Excerpts from a dataset:
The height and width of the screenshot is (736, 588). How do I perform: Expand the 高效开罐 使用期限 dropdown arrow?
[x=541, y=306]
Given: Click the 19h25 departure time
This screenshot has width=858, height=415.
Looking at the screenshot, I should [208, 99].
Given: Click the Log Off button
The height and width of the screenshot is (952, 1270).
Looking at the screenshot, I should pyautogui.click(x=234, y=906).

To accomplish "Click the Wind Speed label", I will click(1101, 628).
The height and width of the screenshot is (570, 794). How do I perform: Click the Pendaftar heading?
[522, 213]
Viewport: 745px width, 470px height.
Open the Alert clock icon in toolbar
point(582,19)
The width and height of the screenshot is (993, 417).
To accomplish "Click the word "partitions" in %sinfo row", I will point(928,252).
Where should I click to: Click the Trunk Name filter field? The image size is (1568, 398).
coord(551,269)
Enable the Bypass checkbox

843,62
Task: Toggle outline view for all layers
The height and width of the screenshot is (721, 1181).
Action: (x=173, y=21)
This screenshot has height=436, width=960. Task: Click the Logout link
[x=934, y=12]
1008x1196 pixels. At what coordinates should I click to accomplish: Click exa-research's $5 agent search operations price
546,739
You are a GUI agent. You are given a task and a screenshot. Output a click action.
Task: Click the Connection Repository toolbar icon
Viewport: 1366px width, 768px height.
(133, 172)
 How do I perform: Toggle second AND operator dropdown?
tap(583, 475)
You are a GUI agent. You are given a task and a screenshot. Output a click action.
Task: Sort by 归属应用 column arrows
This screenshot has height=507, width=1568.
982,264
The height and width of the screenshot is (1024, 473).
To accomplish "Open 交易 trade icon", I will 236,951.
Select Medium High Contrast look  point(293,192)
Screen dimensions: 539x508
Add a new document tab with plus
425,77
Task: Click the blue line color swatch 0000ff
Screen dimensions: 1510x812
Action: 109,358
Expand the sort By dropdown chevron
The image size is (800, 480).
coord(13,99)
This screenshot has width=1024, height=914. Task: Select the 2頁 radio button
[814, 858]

→ **Exercise**: Please set down each entry again, word for word.

→ **Result below**:
The height and width of the screenshot is (736, 588). How do I perform: Expand the 高效开罐 使用期限 dropdown arrow?
[x=541, y=306]
Given: Click the 19h25 departure time
This screenshot has width=858, height=415.
Looking at the screenshot, I should [208, 99].
Given: Click the Log Off button
The height and width of the screenshot is (952, 1270).
Looking at the screenshot, I should pyautogui.click(x=234, y=906).

To accomplish "Click the Wind Speed label", I will click(1101, 628).
The height and width of the screenshot is (570, 794). How do I perform: Click the Pendaftar heading?
[522, 213]
Viewport: 745px width, 470px height.
Open the Alert clock icon in toolbar
point(582,19)
The width and height of the screenshot is (993, 417).
To accomplish "Click the word "partitions" in %sinfo row", I will point(928,252).
Where should I click to: Click the Trunk Name filter field? The image size is (1568, 398).
coord(551,269)
Enable the Bypass checkbox

843,62
Task: Toggle outline view for all layers
The height and width of the screenshot is (721, 1181).
Action: (x=173, y=21)
This screenshot has height=436, width=960. Task: Click the Logout link
[x=934, y=12]
1008x1196 pixels. At what coordinates should I click to accomplish: Click exa-research's $5 agent search operations price
546,739
You are a GUI agent. You are given a task and a screenshot. Output a click action.
Task: Click the Connection Repository toolbar icon
Viewport: 1366px width, 768px height.
(133, 172)
 How do I perform: Toggle second AND operator dropdown?
tap(583, 475)
You are a GUI agent. You are given a task and a screenshot. Output a click action.
Task: Sort by 归属应用 column arrows
This screenshot has height=507, width=1568.
982,264
The height and width of the screenshot is (1024, 473).
To accomplish "Open 交易 trade icon", I will 236,951.
Select Medium High Contrast look  point(293,192)
Screen dimensions: 539x508
Add a new document tab with plus
425,77
Task: Click the blue line color swatch 0000ff
Screen dimensions: 1510x812
Action: 109,358
Expand the sort By dropdown chevron
The image size is (800, 480).
coord(13,99)
This screenshot has width=1024, height=914. Task: Select the 2頁 radio button
[814, 858]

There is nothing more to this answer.